With the economy, border, and foreign affairs in disarray, Democrats have virtually nothing else to campaign on except abortion, so of course they are pushing it. Arizona and Nevada are winnable states for the GOP. The Democrats aim to get abortion initiatives on the ballot in those states.
Why it matters: In the face of bleak polling on the economy, abortion continues to be a winning issue for Democrats — one that could motivate otherwise uninspired voters to turn out and keep the White House in the party's hands.
Voters now have explicitly endorsed abortion rights via ballot initiatives in seven states since the Supreme Court overturned Roe v. Wade last year — in California, Kansas, Kentucky, Michigan, Montana, Vermont and now Ohio.
The wins are boosting confidence among Democrats that similar ballot measures — and candidates who cast the high court's Dobbs ruling as a government assault on individual rights — can help the party ride the backlash in the 2024 elections.
What popular initiatives that favor conservatives will the GOP be getting on ballots to drive turnout?
The otherwise red state of Kentucky re-elected Democrat Andy Beshear last week in an election which was very much about abortion. Per Decision Desk HQ, 79% of Biden’s 2020 voters turned out for the November 2023 election, whereas only 53% of Trump voters did the same.
If voters were being asked to approve a Constitutional ban on child gender transitions would more of them have shown up at the polls?
Of course, it’s not just a matter of driving turnout, it’s also about making Democrats defend the indefensible. Republicans cannot expect to win by playing defense on abortion while never making Democrats play defense on the toxic social issues that they support.
Regarding the Initiative & Referendum process, in which citizens vote directly to create laws, conservatives have generally been opposed to it, in part because there have been plenty of bad laws passed in that fashion, but also out of an old-fashioned respect for traditional legislative lawmaking through elected representatives.
The responses in opposition to Patrick Ruffini’s call for conservatives to embrace ballot initiatives revealed some residual, principled “conservatarianism” that simply opposes the concept of making new laws. It was conservative boilerplate back in the 1980s and ‘90s that it was a wonderful thing when lawmaking bodies such as Congress or the state legislature were not in session, because the assumption was that any new laws they passed would impinge on freedom, thus an absent legislative body was a good thing because no new laws could be passed.
In other words, conservatives were still trying to conserve the status quo and maintain the old order by not passing new laws.
But the old order has been broken. We need new laws to repair, replace, and rebuild that which is broken.

## WHAT THE TASK ASKS
Write out, word for word, the portion of the passage on abortion and ballot initiatives that starts with the words "Voters now have" and ends with "and now Ohio.".

## SUPPLIED INFORMATION

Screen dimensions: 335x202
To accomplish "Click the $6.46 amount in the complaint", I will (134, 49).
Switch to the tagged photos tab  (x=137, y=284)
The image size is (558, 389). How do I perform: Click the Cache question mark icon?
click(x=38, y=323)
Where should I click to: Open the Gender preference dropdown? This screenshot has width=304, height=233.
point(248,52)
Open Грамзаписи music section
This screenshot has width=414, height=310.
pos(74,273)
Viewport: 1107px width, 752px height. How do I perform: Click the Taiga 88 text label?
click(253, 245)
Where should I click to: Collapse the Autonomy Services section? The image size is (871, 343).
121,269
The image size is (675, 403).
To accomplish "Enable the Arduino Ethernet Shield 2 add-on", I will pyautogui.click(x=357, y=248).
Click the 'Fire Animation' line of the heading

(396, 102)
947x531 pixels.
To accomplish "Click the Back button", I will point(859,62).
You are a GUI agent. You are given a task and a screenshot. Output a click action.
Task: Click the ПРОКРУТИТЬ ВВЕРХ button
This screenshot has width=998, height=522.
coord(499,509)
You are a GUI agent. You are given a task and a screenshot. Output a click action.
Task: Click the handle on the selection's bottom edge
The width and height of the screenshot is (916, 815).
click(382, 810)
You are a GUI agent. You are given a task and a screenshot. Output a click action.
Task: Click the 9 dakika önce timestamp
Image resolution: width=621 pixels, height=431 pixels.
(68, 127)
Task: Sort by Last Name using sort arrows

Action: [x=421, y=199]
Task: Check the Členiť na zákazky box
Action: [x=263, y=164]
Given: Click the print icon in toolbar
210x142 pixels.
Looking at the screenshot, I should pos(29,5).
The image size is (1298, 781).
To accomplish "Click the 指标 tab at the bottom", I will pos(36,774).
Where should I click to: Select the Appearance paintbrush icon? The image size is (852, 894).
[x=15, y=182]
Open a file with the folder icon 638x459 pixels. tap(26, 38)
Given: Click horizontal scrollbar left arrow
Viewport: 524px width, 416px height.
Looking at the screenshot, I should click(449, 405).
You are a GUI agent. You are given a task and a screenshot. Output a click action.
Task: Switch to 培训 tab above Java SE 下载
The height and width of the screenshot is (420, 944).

## PROBLEM SOLUTION
Voters now have explicitly endorsed abortion rights via ballot initiatives in seven states since the Supreme Court overturned Roe v. Wade last year — in California, Kansas, Kentucky, Michigan, Montana, Vermont and now Ohio.